Histamin

Die Ausschüttung von Histamin in unserem Körper steht bei einer Allergie im Mittelpunkt und löst die entzündlichen Symptome aus. Das körpereigene Hormon Histamin wird überwiegend in den Mastzellen gebildet und auch gelagert. Histamine sind somit der Entzündungsvermittler (Mediator), der die Entzündungen nicht nur auslöst sondern auch unterhält. Die Wirkung kann das Hormon über die Stimulation der H1-Rezeptoren enthüllen.
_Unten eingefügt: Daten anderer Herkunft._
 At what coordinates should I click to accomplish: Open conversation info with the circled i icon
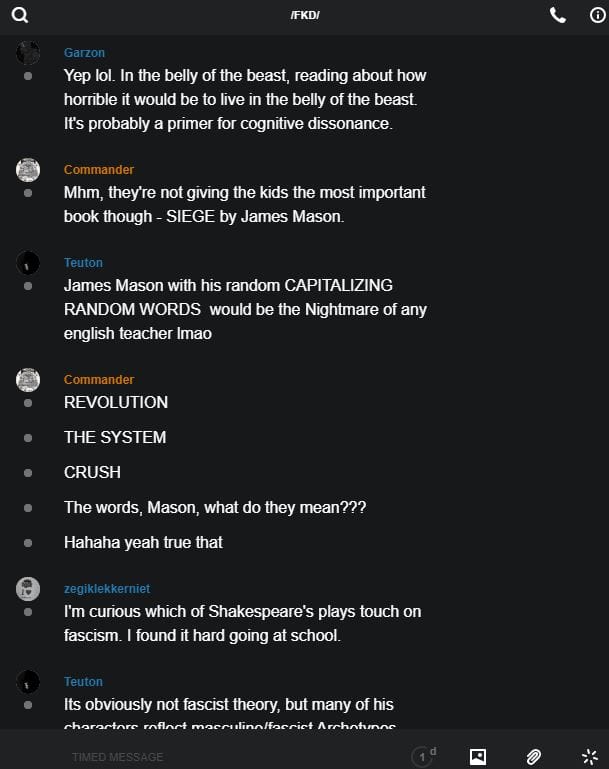[597, 15]
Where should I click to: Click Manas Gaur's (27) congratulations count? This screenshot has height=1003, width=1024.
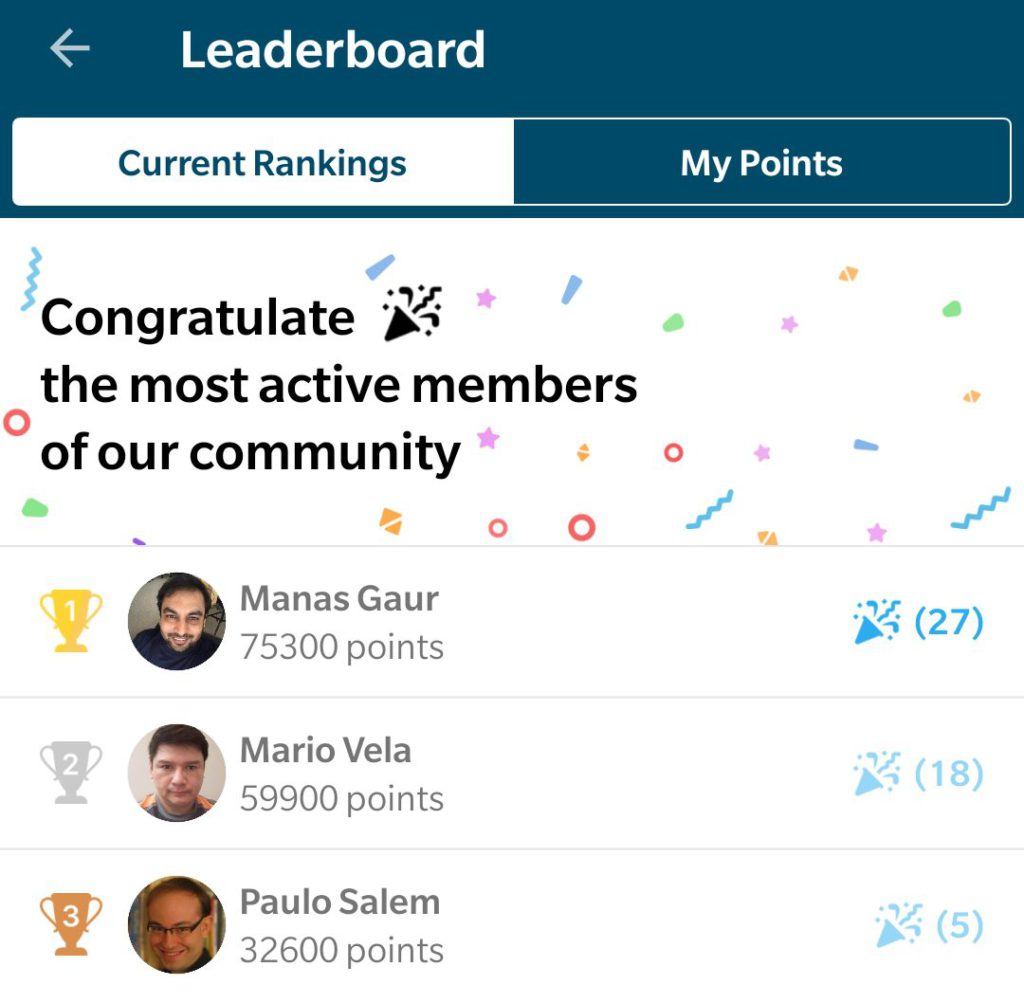948,622
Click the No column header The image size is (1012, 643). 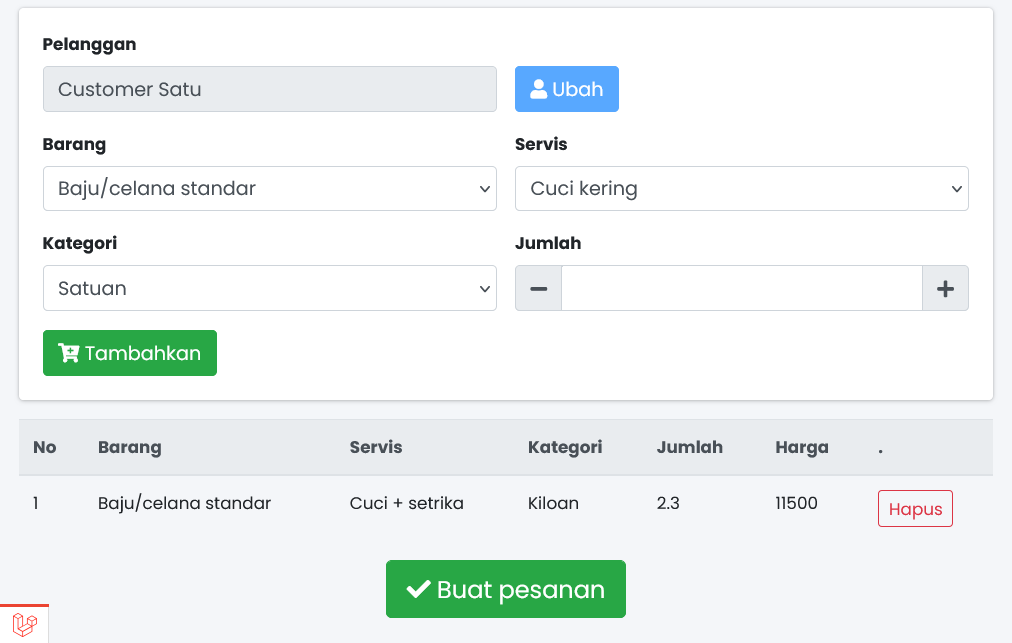pyautogui.click(x=45, y=447)
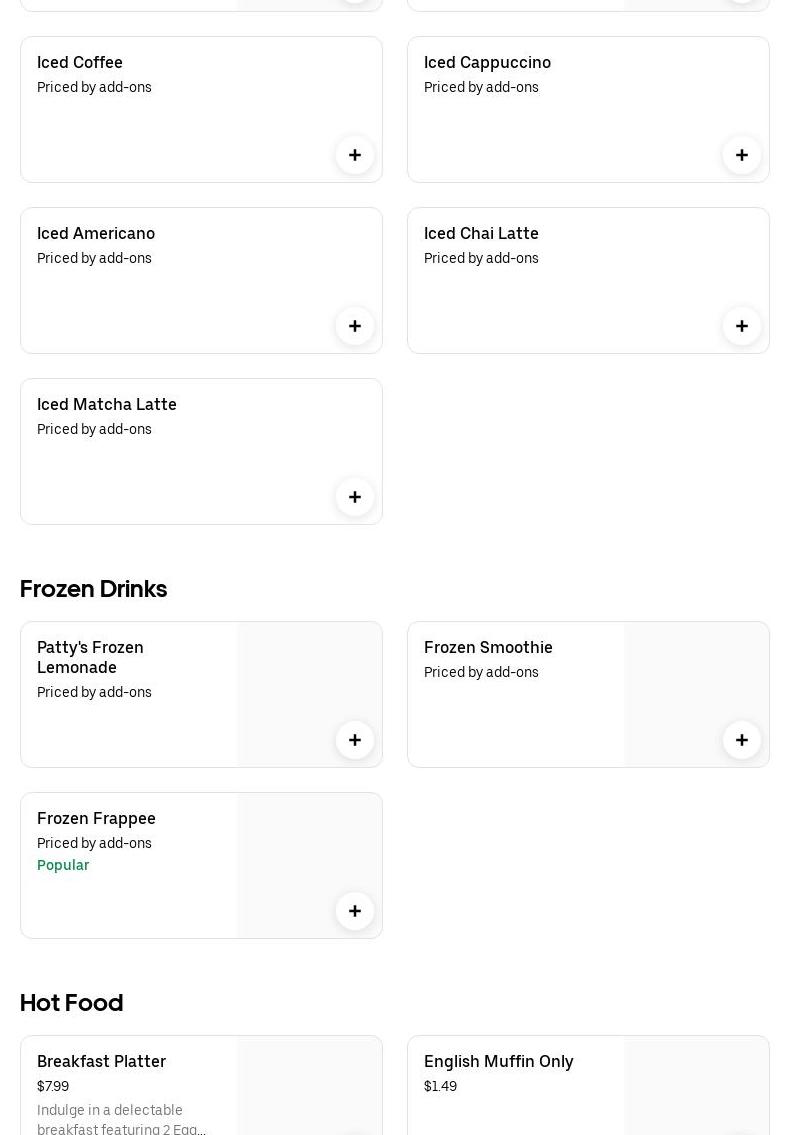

Folgende Wirkungen können dann auftreten:
  • Die Bronchien kontrahieren → Atemnot entsteht
  • Die kleinen Blutgefäße werden erweitert → es erscheint eine Rötung
  • Die sensiblen Nervenendigungen werden stimuliert → man leidet unter Juckreiz
  • Die Durchlässigkeit der Kapillar- und auch der Gefäße wird verstärkt → es bilden sich Ödeme, Schwellungen und Quaddeln

Wird  bei einer allergischen Reaktion eine zu große Menge Histaminen vom Körper gebildet und von den Gefäßen freigesetzt, so ist es sehr wahrscheinlich, dass es zu einem plötzlichen Blutdruckabfall kommt (anaphylaktischer Schock), denn Histamin entspannt überdies auch noch die glatte Muskulatur in den Gefäßen.